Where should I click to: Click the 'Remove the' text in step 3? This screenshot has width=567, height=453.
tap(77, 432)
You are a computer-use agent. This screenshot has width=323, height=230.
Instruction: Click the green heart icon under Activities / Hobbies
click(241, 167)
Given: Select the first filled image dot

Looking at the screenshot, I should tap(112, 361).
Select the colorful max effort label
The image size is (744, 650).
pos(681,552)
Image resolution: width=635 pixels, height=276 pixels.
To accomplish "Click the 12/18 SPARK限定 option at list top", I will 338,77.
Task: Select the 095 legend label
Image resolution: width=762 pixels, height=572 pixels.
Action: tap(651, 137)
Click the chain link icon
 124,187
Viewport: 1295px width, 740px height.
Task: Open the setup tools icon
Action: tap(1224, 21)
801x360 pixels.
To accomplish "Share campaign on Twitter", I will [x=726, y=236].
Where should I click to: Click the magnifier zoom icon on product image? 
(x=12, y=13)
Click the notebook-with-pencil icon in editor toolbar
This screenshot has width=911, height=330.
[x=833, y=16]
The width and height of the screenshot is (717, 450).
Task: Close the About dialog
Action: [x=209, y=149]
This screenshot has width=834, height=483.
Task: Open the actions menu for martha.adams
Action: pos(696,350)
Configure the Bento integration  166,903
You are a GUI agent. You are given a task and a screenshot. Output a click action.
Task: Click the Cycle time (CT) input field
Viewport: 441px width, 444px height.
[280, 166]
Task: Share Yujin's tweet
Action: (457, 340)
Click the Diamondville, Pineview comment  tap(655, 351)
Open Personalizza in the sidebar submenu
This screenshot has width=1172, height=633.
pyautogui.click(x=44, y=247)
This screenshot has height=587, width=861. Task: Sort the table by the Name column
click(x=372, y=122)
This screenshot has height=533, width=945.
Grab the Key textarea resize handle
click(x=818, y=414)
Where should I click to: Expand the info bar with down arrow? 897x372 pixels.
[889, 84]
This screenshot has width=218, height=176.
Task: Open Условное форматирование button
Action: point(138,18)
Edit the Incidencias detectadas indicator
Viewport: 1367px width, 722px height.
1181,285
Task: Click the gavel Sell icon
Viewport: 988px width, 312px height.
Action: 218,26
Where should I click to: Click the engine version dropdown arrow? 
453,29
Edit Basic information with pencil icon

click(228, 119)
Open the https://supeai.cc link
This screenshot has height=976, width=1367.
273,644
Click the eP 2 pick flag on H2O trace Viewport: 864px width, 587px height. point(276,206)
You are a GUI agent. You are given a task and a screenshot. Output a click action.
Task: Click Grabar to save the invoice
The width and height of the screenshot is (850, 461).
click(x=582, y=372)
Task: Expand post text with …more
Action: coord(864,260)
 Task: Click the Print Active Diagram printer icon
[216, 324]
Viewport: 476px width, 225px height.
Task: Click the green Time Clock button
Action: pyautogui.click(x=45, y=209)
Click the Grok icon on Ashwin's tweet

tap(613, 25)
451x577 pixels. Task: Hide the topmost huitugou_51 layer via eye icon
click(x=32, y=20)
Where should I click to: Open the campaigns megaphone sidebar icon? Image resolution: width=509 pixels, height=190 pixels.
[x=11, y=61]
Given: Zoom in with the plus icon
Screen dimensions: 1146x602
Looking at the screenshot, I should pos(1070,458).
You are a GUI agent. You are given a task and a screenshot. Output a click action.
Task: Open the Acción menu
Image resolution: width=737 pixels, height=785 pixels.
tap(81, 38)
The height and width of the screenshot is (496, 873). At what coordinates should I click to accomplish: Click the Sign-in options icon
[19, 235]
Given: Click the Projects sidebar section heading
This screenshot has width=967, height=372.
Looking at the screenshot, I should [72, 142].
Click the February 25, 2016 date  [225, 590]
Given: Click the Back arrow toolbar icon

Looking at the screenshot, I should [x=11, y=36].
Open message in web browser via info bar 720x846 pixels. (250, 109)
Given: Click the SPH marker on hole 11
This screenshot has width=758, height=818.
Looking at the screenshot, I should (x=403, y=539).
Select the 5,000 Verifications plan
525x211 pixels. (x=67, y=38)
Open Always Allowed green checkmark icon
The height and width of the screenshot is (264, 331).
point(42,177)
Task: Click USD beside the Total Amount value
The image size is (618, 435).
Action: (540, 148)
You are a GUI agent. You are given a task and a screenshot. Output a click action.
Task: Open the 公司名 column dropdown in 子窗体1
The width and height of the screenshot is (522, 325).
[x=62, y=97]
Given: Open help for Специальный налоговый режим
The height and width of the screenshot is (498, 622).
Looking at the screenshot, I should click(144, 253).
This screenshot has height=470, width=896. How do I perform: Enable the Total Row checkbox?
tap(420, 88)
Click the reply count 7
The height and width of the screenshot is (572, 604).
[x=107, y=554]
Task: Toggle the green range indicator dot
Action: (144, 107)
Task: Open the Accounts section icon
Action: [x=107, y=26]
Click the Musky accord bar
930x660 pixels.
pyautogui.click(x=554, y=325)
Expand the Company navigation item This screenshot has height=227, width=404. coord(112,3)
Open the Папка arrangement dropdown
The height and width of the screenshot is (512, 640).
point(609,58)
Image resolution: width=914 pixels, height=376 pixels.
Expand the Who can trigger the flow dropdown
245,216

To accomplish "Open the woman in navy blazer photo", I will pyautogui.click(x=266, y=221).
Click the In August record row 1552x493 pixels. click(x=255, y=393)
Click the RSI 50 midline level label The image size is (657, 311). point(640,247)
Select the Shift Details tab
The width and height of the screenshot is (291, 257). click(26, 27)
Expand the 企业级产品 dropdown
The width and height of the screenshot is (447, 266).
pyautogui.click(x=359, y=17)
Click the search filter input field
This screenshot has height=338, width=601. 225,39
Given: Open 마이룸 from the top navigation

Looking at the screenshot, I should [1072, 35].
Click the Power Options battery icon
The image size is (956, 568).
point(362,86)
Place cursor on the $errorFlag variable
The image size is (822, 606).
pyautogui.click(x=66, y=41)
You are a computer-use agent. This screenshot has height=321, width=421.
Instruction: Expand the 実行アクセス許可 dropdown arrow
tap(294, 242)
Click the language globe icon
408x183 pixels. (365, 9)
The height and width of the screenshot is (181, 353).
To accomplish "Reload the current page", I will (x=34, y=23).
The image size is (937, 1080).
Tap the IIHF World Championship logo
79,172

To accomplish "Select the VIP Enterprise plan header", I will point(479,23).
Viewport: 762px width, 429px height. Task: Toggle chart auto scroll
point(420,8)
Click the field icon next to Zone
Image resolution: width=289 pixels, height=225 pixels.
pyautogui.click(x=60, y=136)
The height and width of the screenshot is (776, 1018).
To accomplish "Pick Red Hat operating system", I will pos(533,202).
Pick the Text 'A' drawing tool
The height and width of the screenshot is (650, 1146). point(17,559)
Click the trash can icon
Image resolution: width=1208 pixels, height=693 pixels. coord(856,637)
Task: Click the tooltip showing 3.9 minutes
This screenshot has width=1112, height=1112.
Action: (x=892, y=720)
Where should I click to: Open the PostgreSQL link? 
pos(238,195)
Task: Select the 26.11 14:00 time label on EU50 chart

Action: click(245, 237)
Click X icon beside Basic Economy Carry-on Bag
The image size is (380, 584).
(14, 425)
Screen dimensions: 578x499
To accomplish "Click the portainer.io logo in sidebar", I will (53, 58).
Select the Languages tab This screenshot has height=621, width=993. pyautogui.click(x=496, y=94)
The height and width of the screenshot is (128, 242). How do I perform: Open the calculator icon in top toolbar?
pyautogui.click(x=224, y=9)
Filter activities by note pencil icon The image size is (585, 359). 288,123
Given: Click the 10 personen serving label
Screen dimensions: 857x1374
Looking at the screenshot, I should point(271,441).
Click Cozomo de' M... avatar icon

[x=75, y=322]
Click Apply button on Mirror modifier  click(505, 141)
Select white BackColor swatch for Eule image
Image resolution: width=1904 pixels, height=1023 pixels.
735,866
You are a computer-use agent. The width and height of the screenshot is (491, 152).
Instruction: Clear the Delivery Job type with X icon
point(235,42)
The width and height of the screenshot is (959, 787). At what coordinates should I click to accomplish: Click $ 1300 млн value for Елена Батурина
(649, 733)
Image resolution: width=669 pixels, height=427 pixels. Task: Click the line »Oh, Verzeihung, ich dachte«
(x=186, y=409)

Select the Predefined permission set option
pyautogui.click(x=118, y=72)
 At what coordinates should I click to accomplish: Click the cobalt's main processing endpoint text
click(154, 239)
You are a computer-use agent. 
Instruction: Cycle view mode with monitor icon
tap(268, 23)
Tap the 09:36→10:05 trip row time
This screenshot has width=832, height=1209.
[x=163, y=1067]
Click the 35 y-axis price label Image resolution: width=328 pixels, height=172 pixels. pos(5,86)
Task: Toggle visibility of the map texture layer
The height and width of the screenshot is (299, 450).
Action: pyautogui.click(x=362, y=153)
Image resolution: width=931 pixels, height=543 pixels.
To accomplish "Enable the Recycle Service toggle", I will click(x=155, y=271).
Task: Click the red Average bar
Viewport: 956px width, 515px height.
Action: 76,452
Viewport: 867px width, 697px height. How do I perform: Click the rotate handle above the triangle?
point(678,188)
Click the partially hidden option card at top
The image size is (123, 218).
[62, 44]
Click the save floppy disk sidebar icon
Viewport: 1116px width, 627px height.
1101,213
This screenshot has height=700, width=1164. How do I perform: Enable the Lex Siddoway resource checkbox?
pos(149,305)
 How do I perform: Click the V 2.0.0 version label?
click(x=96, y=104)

· · · · · · ·

### [REQUIRED WORK]
Which lines of the data include the string "computer"? Copy each of them.

### [ANSWER FOR THIS EXERCISE]
You are a computer-use agent. This screenshot has width=323, height=230.
You are a computer-use agent. This screenshot has height=321, width=421.
You are a computer-use agent. The width and height of the screenshot is (491, 152).
You are a computer-use agent. 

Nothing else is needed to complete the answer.